- **Information supplied**

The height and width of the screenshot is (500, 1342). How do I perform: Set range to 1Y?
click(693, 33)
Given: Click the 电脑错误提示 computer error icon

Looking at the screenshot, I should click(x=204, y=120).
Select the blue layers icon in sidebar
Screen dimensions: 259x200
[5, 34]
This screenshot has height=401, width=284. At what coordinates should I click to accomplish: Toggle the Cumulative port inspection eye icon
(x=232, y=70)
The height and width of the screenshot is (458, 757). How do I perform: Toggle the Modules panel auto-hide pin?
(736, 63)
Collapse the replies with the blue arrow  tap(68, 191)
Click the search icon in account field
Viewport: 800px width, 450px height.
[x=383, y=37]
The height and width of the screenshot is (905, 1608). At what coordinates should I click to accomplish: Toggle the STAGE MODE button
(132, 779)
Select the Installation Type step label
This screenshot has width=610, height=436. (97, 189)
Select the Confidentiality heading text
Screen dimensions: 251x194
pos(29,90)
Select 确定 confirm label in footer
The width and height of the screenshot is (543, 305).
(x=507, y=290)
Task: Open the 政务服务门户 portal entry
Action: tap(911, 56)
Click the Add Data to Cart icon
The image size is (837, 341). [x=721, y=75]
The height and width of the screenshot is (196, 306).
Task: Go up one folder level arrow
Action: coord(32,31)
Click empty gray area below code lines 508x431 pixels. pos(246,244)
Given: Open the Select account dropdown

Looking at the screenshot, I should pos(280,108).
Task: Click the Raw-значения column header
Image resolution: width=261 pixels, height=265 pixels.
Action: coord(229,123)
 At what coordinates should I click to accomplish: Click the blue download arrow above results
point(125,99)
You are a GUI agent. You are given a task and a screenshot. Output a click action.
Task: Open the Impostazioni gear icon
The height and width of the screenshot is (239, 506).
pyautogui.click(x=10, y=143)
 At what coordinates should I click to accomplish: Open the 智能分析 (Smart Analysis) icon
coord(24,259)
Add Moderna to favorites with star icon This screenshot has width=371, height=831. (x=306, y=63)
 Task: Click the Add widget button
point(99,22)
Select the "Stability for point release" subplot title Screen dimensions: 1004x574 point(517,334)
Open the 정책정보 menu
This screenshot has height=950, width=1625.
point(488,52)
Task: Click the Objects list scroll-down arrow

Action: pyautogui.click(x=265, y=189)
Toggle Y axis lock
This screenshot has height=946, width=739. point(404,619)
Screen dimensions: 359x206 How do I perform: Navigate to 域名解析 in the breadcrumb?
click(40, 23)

- **Required work**
Copy out all the items above with each "Toggle" changed to "Switch" and nothing else altered.

- **Result of the exercise**
The height and width of the screenshot is (500, 1342). How do I perform: Set range to 1Y?
click(693, 33)
Given: Click the 电脑错误提示 computer error icon

Looking at the screenshot, I should click(x=204, y=120).
Select the blue layers icon in sidebar
Screen dimensions: 259x200
[5, 34]
This screenshot has height=401, width=284. At what coordinates should I click to accomplish: Switch the Cumulative port inspection eye icon
(x=232, y=70)
The height and width of the screenshot is (458, 757). How do I perform: Switch the Modules panel auto-hide pin?
(736, 63)
Collapse the replies with the blue arrow  tap(68, 191)
Click the search icon in account field
Viewport: 800px width, 450px height.
[x=383, y=37]
The height and width of the screenshot is (905, 1608). At what coordinates should I click to accomplish: Switch the STAGE MODE button
(132, 779)
Select the Installation Type step label
This screenshot has width=610, height=436. (97, 189)
Select the Confidentiality heading text
Screen dimensions: 251x194
pos(29,90)
Select 确定 confirm label in footer
The width and height of the screenshot is (543, 305).
(x=507, y=290)
Task: Open the 政务服务门户 portal entry
Action: tap(911, 56)
Click the Add Data to Cart icon
The image size is (837, 341). [x=721, y=75]
The height and width of the screenshot is (196, 306).
Task: Go up one folder level arrow
Action: coord(32,31)
Click empty gray area below code lines 508x431 pixels. pos(246,244)
Given: Open the Select account dropdown

Looking at the screenshot, I should pos(280,108).
Task: Click the Raw-значения column header
Image resolution: width=261 pixels, height=265 pixels.
Action: coord(229,123)
 At what coordinates should I click to accomplish: Click the blue download arrow above results
point(125,99)
You are a GUI agent. You are given a task and a screenshot. Output a click action.
Task: Open the Impostazioni gear icon
The height and width of the screenshot is (239, 506).
pyautogui.click(x=10, y=143)
 At what coordinates should I click to accomplish: Open the 智能分析 (Smart Analysis) icon
coord(24,259)
Add Moderna to favorites with star icon This screenshot has width=371, height=831. (x=306, y=63)
 Task: Click the Add widget button
point(99,22)
Select the "Stability for point release" subplot title Screen dimensions: 1004x574 point(517,334)
Open the 정책정보 menu
This screenshot has height=950, width=1625.
point(488,52)
Task: Click the Objects list scroll-down arrow

Action: pyautogui.click(x=265, y=189)
Switch Y axis lock
This screenshot has height=946, width=739. point(404,619)
Screen dimensions: 359x206 How do I perform: Navigate to 域名解析 in the breadcrumb?
click(40, 23)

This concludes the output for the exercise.